Before they were business partners, Jace Krause and Ryan Lynch were (and still are) bandmates in Fort Union.
Krause was living in Seattle, and Lynch had just moved to Portland from Sonoma. Lynch was working in sales at the Oregonian but dreamed of a gig where he could do what he loves doing: bullshitting with people and selling a product that he truly believes in.
Krause had a pretty good job in the corporate tech landscape that permeates Seattle. Great bennies, a month of vacation, free pop in the breakroom… the works. Nearly 5 years went by at that job while Krause got married and had a son. Priorities changed, and he grew increasingly unsatisfied with his ability to express himself in such a stifled environment. Sitting in front of a computer all day was no longer for him. After some dark days of thinking about the direction of his life and the example he wanted to set for his son, he knew he needed a serious career change. A 180.
So Krause made a promise to his lovely wife Ellen. He said that if she found a job in Portland, he would gladly move. Both of their families are in Oregon, and with a toddler in tow, they knew it’d be great to live near family.
Turning in his resignation was one of Krause’s happiest moments. But then the questions started.
“What are you going to DO in Portland?”
He kept giving the same answer: “I’m starting a food cart.” By the time they moved, he had told at least 100 people and pretty much had to follow through on that plan. Otherwise he’d look like a jerk.
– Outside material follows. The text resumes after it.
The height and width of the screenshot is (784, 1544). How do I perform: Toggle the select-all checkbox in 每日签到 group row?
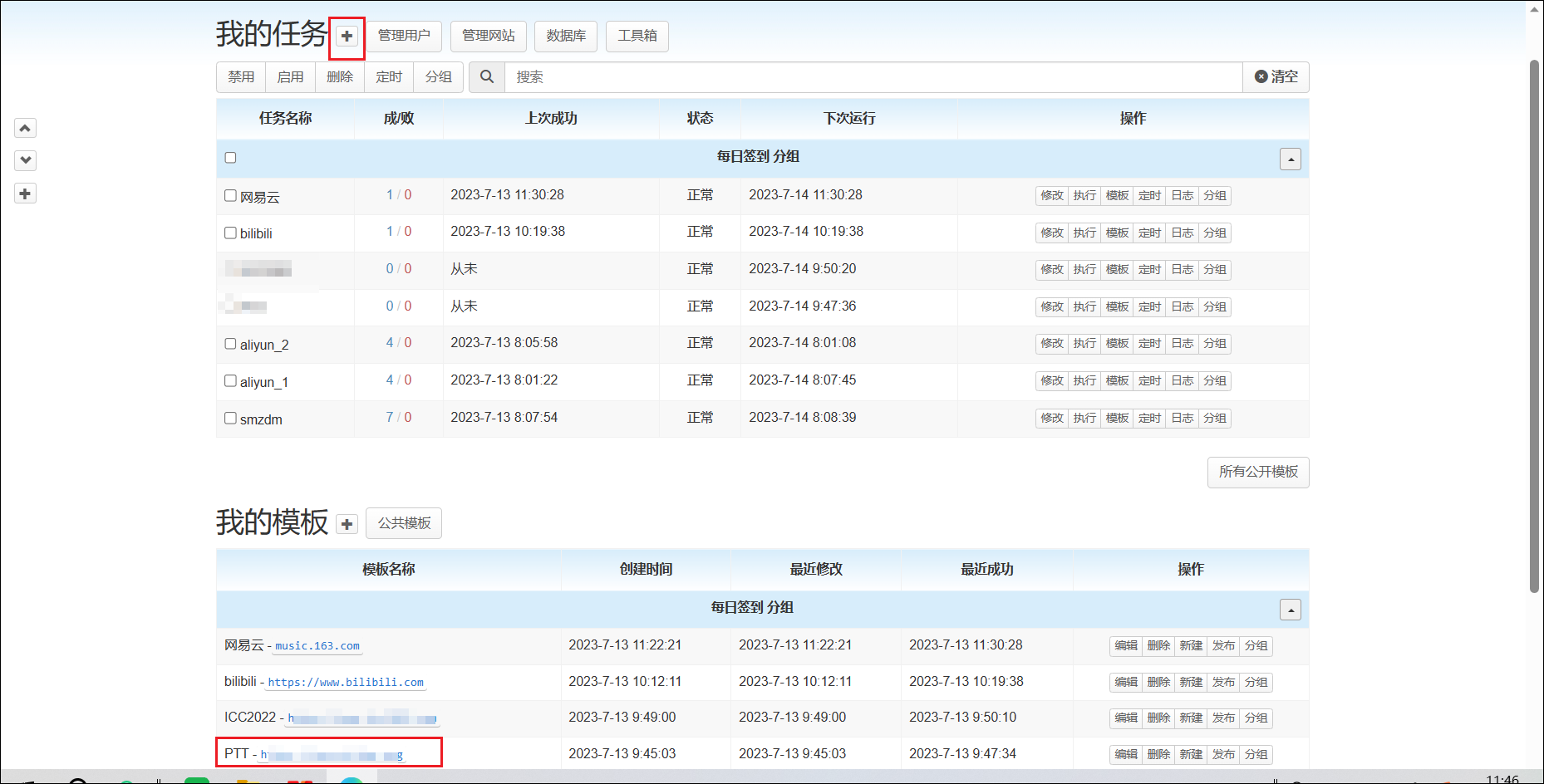pyautogui.click(x=231, y=158)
Krause’s love of cooking started with the women in his family. Both his mother Mary and grandma Ethel made simple and tasty dishes that always had a special touch. Krause has fond memories of eating Ethel’s scrambled eggs and french toast as a boy. Ethel’s scrambled eggs were fluffy and moist, like eating a cloud. A delicious cloud made of eggs.
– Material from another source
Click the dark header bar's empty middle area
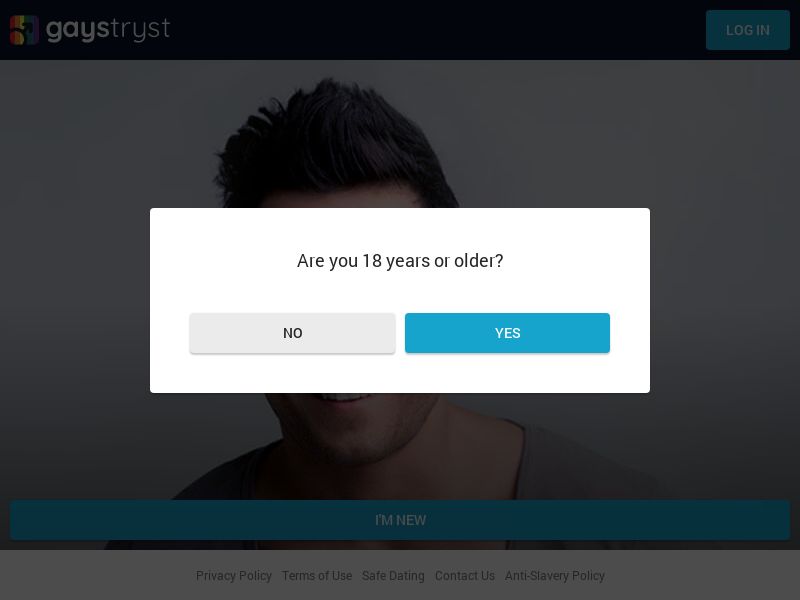This screenshot has height=600, width=800. tap(430, 30)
Krause’s passion for cooking grew over the years. He made and delivered pizzas in high school, and waited tables in college. Breakfast was his favorite meal to make. His fried egg sandwiches were a frequently requested meal by his wife, so he set out to create a signature version of the dish that he could sell to hungry and sleepy residents of Portland as they started their day.
On many drives between Portland and Seattle for band gigs, Krause told Lynch about his plan. Lynch wanted to join the action, and when he tasted the food, it sealed the deal. They found a cart, a patch of asphalt to park it on, and painted the whole thing a bright yellow. They tapped into their absurd humor for all the names, and opened their doors April 1, 2012.